Sur la droite de la pièce de service, d’une dimension semblable et éclairé par la même lumière naturelle que le laboratoire aux acides, s’offre dans son ordre clinique l’espace dédié à l’impression des tailles d’épargne, bois ou linoleum. Dans son centre, parfaitement dégagée trône une antique presse cliquetant les engrenages de sa multiplication avec boulonnés sur sa table de tirage deux forts rails en acier sur lesquels repose le rouleau supérieur. Sur l’un des murs, une grande vitre de roulage s’accompagne de tout un jeu de rouleaux à encrer de diverses dimensions. Cette salle se prolonge ensuite sur un très grand espace où se préparent et se gravent les matrices avec ses tables de travail, ses chaises, sa dizaine de châssis translucides qui surplombent les ouvroirs dans la lumière artificielle ou solaire de cet après-midi où officient quatre stampassines masquées qui peaufinent leur plaque gravée.

Sur la droite du vestibule, le deuxième grand espace de l’atelier est voué aux impressions en taille-douce. Sur le mur de gauche s’étagent les rayonnages où s’alignent les encres, puis, sous les fenêtres se repose une batterie de vitres d’encrage. De l’autre côté sur le mur aveugle, des tiroirs plus ou moins maculés de traces de doigts entreposent les feuilles de tirage vierges à côté d’un point de puisage et d’un grand bac de trempage du papier. Au centre du plancher, installées très à leur aise, les deux presses taille-douce espèrent leurs prochaines épreuves : la moyenne avec ses bras multiples rayonnants, la plus grande, avec son volant et son engrenage démultiplié, fabriquée par Richebé.

La grande presse des tailles-douces (Cl. Claude Bureau)

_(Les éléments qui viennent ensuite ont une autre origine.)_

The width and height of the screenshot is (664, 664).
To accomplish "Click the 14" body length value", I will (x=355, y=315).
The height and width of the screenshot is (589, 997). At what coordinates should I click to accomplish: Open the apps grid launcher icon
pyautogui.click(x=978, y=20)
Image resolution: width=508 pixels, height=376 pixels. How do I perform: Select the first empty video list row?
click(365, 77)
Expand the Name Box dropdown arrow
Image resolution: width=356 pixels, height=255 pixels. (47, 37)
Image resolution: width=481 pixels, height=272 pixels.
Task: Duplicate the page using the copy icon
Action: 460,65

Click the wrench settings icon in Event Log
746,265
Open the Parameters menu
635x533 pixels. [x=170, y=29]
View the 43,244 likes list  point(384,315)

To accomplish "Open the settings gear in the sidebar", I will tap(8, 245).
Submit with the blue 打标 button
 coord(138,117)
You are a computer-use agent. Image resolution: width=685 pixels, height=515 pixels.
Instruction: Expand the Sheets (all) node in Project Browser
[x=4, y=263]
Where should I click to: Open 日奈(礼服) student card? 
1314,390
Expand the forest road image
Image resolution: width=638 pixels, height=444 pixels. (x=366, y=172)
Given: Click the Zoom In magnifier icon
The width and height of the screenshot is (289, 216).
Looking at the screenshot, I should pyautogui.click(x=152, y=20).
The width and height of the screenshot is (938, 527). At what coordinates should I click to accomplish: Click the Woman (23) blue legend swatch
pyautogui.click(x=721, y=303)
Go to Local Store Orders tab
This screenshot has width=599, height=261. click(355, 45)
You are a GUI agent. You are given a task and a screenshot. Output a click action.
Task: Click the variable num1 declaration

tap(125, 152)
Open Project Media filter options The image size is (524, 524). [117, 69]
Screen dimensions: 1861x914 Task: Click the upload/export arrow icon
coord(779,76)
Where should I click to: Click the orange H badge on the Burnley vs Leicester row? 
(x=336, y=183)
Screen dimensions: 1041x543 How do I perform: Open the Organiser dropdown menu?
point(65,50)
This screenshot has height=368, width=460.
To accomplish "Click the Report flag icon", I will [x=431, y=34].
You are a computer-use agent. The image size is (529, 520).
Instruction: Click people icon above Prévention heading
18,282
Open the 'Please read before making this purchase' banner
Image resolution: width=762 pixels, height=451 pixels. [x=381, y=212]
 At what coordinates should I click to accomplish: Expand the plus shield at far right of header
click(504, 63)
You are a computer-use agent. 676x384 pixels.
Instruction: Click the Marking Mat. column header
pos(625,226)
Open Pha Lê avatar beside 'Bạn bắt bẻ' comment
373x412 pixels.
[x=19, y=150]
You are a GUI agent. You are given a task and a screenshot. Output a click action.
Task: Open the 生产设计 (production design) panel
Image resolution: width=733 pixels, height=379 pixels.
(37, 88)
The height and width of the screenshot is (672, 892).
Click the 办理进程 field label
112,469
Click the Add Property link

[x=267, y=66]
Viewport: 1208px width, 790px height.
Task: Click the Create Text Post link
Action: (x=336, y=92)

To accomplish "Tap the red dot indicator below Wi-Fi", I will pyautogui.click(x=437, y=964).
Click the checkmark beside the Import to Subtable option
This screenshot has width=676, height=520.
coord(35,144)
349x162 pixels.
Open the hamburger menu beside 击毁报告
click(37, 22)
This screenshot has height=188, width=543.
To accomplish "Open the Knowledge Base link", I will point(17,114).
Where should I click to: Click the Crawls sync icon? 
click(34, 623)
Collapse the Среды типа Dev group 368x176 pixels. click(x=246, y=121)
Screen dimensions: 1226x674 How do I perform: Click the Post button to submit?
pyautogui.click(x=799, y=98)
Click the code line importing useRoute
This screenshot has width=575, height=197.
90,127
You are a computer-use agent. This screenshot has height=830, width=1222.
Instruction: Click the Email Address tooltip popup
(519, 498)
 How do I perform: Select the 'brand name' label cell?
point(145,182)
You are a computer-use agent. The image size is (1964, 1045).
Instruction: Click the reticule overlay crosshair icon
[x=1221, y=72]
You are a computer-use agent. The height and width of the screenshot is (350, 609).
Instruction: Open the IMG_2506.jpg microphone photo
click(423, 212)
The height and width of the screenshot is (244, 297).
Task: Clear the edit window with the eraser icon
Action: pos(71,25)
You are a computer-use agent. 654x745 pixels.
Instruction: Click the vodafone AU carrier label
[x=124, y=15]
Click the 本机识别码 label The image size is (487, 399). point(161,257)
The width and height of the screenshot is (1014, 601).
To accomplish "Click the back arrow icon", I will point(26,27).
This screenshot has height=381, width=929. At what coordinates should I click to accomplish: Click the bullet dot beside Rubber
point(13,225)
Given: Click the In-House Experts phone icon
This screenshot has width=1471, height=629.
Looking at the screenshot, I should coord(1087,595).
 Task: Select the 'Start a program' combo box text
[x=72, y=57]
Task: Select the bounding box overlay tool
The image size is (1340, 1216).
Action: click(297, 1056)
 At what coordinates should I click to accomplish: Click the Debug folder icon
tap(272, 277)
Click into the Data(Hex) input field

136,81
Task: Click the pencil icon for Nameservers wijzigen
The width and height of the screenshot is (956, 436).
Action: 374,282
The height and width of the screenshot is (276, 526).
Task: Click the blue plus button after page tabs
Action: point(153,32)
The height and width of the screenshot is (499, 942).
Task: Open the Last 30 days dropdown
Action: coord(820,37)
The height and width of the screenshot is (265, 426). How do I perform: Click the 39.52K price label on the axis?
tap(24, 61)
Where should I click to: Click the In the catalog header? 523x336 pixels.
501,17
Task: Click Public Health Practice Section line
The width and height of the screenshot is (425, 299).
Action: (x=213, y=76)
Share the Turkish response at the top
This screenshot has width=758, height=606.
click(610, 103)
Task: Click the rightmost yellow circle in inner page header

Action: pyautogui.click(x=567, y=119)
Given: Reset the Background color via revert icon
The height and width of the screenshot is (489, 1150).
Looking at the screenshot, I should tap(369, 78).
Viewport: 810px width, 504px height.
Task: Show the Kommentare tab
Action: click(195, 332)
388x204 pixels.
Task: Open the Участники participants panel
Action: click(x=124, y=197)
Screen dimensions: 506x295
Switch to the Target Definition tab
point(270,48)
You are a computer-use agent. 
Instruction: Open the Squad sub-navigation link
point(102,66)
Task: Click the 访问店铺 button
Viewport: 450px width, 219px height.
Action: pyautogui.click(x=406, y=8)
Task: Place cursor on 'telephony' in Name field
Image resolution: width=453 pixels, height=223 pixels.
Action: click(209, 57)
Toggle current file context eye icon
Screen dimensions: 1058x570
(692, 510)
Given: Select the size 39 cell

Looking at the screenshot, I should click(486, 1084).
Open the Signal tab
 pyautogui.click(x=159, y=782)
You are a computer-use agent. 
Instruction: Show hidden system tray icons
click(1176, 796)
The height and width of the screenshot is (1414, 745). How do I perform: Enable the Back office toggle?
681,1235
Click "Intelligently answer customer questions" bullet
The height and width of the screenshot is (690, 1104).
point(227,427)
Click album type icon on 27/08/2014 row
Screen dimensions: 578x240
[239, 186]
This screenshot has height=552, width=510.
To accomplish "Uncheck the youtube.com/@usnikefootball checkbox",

Ainsi sur ce premier étage, jour après jour, s’élaborent les travaux qui seront exposés lors de la prochaine biennale de l’« Estampe de Chaville » décalée à l’automne 2022 pour cause de pandémie. Si les arbres centenaires ont disparu de la rue du Gros Chêne à Chaville, l’atelier des estampes est lui encore bien vivant sous la tour de dix-huit étages qui l’abrite aujourd’hui.